■ Written instruction: Could you format the entries from the line with "This screenshot has" to the line with "click(x=738, y=21)" as a two-column CSV with the headers request and location, one row per entry, with each field in quotes and line breaks turned into spaces? Leave the pictures out.

■ Task input:
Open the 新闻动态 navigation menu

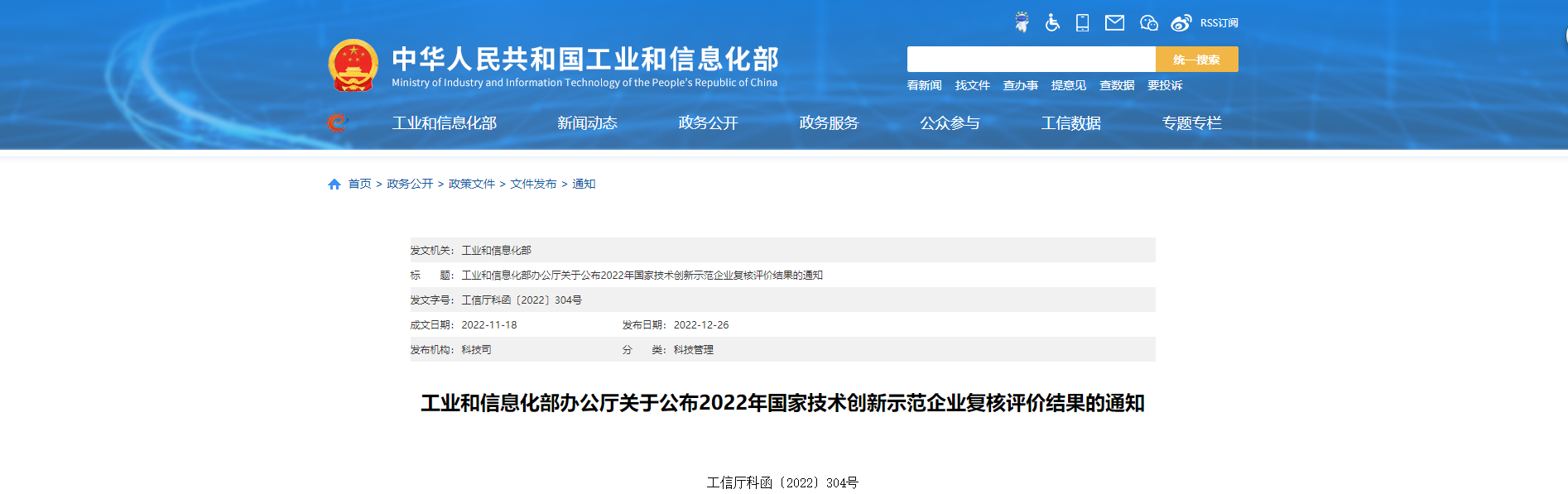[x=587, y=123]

* * *

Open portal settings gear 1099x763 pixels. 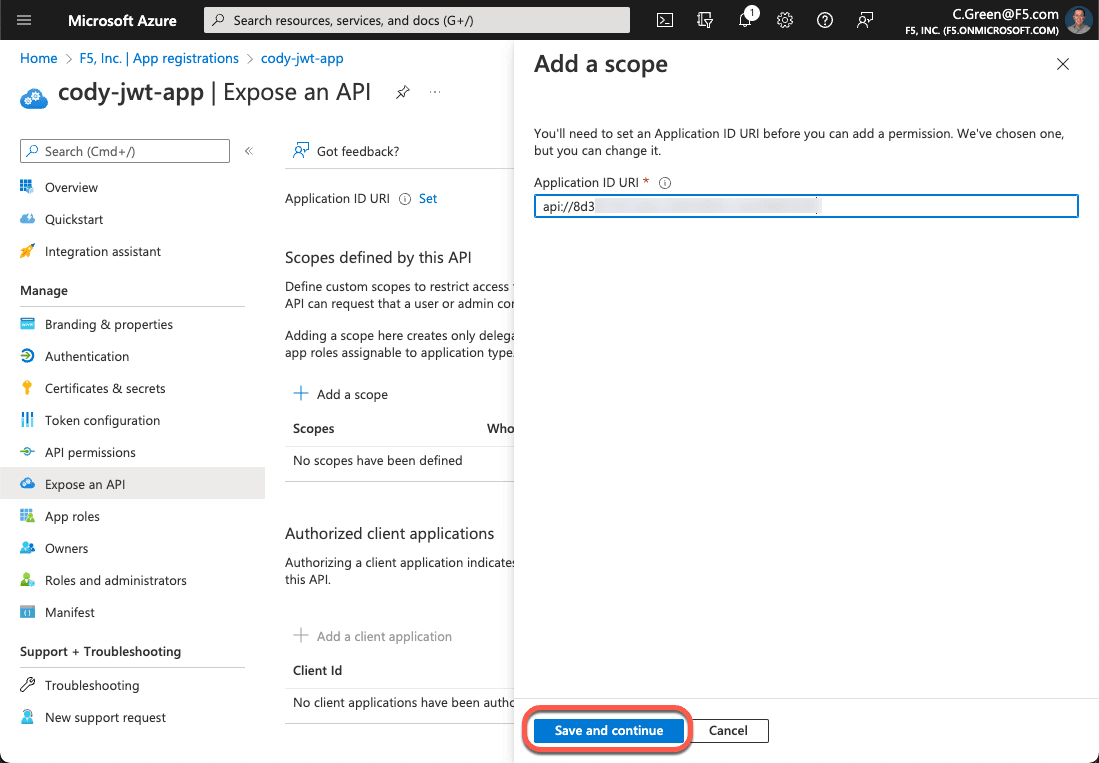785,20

...

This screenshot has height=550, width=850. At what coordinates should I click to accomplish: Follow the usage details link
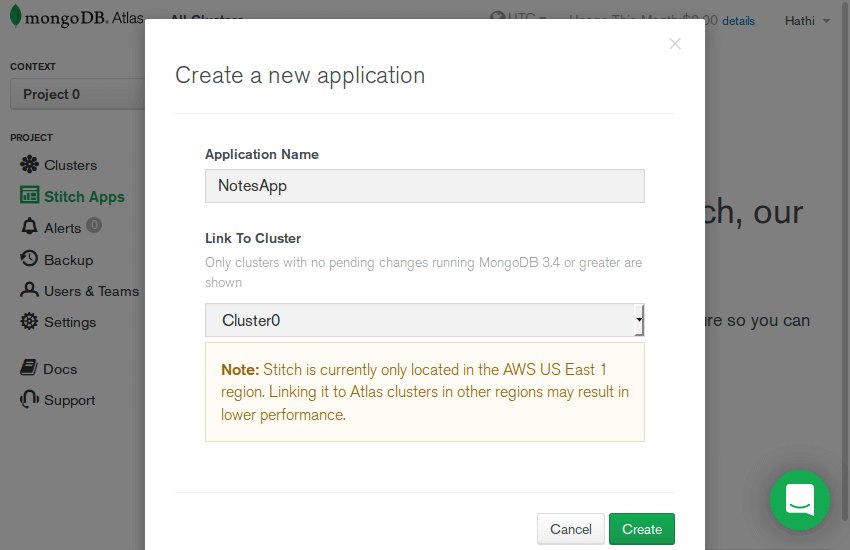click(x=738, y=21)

■ Response to the exercise:
request,location
"This screenshot has height=550, width=850. At what coordinates should I click to accomplish: Follow the usage details link","click(x=738, y=21)"